SUPPLIED DATA:
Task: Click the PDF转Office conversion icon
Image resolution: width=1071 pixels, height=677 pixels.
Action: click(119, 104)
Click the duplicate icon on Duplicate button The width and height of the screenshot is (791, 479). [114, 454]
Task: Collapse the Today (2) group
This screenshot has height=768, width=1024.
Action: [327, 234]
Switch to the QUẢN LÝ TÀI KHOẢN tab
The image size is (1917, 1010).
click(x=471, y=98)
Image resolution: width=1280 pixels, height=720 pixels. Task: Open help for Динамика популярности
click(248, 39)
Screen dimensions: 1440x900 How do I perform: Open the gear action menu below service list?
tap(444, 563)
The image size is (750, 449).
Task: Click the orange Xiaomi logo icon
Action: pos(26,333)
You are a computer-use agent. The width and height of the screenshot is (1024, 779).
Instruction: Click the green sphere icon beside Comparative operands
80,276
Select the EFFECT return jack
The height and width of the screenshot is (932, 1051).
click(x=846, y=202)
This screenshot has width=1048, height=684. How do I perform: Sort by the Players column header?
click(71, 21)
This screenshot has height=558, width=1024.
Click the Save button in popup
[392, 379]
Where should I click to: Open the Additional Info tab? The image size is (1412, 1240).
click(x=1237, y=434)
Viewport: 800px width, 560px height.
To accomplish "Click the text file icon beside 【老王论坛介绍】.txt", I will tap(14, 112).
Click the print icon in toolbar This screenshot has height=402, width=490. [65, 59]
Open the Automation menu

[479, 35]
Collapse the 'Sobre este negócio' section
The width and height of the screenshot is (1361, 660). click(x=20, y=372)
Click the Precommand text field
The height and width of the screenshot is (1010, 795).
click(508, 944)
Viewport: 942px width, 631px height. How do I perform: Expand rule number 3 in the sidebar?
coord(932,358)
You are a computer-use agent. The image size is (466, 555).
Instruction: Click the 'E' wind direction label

WHAT TO DO:
Count every line of the records above in which the string "agent" appears. The number alone is to be given.

ANSWER BOX:
2